Building on the blog series for Application Template we got you started couple weeks back with last blog (/blogs/2011/10/05/time-to-get-started-with-existing-application-templates/) and this one focuses on how we logically show you the complete application deployment through single view point.
We have understood so far that it is quite easy to import an Application Template or built a new Template for your custom application from scratch. Once template is deployed most important aspect is the ability to present whole Template on a single screen such that you can view all configuration pieces together. Following is a snapshot of how your Sharepoint Application Template deployment would look like on a single screen.
Here you can see that whole Application is broken down in logical pieces which are called the Application Units (FrontPage Services, SOAP Services …). These AppUnits are logical bucket which caters to specific type of information and content for deployed application. Within same application different content types have got different processing requirements and it is not wise to deploy single set of policies to process whole application traffic. Application template notion drives feature processing using policies at logical AppUnit layer. It provides huge flexibility and improves overall system performance by not spending processing cycle on something less useful. On this screen you see every AppUnit with a column for feature policies and the “+” marks signifies that we can add the policy for respective feature. On other icons we can see what policy has been defined and optimize them as needed.
At this point you would wonder why we cannot put these policies in a consolidated way against the public endpoint and let every AppUnit inherit these policies. We can do that technically but that’s where we lose value offered by Application Template architecture. Defining logical AppUnits and binding policies to these AppUnits is the key because you do not want to take generic action against whole traffic flow for any application. Here are few examples:
– You may not want to cache the SOAP services response because every call results in different content because of dynamic processing
– You may not want to compress images as they would not result in high bandwidth saving
– You may want to use different Application Firewall profiles for “FrontPage Services” versus “Styles and Scripts” given the nature of content and possible attacks
When these templates are exported we maintain same level of association and binding of policies to respective AppUnits. In cases where global configuration of a policy is more meaningful, we do allow that through templates. For example, we break down Application Firewall in positive and negative security model. We recommend using signature based check of negative model globally, bound to public endpoint. While positive security checks can certainly differ based on what kind of content is being processed thus are associated with every AppUnit.
Last but not the least is the ability of doing end to end configuration and changes from this same screen.

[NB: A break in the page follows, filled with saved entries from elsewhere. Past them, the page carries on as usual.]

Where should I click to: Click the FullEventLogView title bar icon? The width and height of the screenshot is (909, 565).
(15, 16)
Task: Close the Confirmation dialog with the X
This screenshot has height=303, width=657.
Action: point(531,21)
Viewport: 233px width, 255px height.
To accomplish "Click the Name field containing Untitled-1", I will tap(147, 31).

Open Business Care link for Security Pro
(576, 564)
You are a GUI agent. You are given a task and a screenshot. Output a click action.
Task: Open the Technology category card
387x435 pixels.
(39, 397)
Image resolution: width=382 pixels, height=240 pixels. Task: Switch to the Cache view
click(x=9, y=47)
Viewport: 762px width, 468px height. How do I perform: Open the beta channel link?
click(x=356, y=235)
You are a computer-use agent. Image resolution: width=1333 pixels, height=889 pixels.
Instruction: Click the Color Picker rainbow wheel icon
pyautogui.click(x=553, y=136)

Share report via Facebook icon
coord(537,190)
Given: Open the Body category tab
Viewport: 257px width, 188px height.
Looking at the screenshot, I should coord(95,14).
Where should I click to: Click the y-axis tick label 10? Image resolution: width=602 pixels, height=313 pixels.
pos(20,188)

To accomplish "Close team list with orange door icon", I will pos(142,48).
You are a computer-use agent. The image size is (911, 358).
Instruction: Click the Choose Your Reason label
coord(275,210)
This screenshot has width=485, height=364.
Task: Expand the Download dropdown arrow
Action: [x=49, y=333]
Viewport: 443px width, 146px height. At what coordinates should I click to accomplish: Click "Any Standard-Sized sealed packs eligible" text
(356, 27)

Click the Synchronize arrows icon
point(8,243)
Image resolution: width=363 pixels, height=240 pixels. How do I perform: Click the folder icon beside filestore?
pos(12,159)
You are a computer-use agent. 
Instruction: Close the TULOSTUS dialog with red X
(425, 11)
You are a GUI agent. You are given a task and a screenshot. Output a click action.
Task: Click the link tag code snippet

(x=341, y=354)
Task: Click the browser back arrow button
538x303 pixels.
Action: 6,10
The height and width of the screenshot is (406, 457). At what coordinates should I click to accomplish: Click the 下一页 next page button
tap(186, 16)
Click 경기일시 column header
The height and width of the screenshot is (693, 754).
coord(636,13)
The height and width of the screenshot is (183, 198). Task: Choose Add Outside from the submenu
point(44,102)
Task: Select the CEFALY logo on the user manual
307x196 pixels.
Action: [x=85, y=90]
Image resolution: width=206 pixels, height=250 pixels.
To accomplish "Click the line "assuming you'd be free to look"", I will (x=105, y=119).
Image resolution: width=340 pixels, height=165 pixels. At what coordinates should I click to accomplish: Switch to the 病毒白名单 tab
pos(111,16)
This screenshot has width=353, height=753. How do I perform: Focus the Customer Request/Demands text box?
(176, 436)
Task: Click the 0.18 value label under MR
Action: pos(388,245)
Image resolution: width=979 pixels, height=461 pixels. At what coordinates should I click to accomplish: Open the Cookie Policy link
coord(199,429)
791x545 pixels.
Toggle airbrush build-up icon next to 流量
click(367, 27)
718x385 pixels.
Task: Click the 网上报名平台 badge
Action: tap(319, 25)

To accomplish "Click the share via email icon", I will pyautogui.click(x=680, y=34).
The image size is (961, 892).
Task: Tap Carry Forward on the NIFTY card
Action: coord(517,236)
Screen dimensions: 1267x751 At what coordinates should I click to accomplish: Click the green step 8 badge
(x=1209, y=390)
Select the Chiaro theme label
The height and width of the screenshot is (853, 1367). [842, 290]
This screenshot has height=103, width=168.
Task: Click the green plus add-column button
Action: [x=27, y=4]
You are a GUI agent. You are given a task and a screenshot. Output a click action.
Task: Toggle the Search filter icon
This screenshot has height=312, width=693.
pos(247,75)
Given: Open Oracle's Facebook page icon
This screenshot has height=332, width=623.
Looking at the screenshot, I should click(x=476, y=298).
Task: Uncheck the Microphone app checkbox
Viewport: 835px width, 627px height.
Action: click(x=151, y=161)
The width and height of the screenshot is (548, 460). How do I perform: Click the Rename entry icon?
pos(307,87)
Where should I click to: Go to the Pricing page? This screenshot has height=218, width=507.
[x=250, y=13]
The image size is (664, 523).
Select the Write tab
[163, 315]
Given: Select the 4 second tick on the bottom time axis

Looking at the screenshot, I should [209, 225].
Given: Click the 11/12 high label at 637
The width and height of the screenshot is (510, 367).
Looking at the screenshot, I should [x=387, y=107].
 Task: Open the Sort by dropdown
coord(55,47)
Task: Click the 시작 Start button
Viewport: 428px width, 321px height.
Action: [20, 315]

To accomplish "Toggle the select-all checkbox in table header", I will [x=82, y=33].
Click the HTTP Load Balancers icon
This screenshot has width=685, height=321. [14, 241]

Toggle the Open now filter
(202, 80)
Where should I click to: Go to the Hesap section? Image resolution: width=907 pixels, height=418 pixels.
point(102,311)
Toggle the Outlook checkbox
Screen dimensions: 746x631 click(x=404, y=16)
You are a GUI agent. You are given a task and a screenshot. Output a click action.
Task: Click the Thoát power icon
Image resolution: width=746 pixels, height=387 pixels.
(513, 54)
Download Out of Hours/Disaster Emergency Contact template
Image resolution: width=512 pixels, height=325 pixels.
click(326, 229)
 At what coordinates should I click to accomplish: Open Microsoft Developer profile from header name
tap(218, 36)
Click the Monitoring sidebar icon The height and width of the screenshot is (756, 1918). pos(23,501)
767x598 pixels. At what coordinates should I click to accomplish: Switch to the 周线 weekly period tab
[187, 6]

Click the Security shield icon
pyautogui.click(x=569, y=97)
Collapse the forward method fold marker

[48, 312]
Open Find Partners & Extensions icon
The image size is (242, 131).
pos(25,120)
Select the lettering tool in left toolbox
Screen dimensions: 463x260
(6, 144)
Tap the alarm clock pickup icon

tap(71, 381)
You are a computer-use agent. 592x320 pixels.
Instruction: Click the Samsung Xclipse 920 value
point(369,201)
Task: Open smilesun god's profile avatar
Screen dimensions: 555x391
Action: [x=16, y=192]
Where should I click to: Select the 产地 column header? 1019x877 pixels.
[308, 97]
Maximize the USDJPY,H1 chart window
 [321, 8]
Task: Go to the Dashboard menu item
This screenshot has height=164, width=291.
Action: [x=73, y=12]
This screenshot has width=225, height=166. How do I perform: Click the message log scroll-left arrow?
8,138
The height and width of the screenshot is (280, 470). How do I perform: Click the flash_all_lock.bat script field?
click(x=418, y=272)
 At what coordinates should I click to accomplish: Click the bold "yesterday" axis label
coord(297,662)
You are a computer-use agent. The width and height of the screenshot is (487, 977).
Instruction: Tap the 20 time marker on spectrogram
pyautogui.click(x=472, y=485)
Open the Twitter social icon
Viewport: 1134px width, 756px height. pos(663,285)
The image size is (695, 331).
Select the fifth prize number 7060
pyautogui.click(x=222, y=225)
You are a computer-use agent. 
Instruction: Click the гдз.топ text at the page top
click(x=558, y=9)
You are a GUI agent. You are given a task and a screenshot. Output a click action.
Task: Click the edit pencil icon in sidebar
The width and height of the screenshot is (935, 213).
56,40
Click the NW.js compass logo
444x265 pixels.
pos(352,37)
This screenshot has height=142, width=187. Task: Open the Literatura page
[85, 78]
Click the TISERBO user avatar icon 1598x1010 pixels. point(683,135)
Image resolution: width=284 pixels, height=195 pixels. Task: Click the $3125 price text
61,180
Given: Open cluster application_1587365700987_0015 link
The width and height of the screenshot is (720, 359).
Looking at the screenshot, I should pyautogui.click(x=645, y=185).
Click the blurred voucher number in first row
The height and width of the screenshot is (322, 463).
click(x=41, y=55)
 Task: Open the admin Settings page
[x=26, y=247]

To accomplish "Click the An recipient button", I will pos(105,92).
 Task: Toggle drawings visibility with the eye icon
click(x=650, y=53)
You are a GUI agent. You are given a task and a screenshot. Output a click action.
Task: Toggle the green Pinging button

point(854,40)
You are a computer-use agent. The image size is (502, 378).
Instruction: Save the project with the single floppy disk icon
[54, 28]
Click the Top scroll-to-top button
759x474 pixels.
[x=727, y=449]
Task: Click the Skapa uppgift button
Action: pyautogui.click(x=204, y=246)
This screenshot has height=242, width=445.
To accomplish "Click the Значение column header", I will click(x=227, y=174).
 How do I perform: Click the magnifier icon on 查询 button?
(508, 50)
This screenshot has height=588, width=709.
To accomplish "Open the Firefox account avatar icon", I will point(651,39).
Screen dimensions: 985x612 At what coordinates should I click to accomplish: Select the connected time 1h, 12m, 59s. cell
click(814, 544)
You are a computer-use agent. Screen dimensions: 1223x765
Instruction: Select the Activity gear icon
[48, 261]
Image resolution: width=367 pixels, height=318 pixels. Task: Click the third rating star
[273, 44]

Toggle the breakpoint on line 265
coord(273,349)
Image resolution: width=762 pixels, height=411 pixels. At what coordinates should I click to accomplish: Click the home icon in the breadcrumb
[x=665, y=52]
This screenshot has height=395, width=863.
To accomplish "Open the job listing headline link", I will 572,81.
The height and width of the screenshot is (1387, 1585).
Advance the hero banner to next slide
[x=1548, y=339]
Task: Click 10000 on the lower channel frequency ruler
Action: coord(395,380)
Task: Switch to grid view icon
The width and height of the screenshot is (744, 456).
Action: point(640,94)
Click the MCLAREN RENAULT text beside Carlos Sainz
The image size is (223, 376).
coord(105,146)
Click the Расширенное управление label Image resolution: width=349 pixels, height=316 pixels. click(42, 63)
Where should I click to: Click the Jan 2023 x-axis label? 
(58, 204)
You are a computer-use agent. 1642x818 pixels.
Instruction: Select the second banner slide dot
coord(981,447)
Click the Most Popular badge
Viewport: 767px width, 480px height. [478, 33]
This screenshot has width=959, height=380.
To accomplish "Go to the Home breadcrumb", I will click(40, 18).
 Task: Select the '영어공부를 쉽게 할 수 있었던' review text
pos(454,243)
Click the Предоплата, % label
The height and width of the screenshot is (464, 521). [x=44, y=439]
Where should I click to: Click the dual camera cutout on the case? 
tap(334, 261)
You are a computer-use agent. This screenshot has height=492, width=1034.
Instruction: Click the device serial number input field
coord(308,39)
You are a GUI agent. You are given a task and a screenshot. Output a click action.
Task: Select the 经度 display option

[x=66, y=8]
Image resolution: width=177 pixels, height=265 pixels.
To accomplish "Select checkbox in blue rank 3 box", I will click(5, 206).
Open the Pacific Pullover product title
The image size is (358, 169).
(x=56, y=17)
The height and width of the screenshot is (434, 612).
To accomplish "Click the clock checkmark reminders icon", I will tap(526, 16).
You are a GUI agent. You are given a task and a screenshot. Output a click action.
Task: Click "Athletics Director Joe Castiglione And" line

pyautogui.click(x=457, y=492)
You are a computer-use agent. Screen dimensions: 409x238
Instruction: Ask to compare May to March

You can take up any of the following tasks and many more from this single screen:
- Adding new policy
- Modifying existing policy
- Defining new profile or action
- Adding new application unit
- Removing existing application unit
- Defining authentication, authorization and auditing policies
- Getting to visualizer for application deployment
- Looking inside the statistics for application
And many more such logical tasks can be performed from this same screen. Isn’t it a great support? 🙂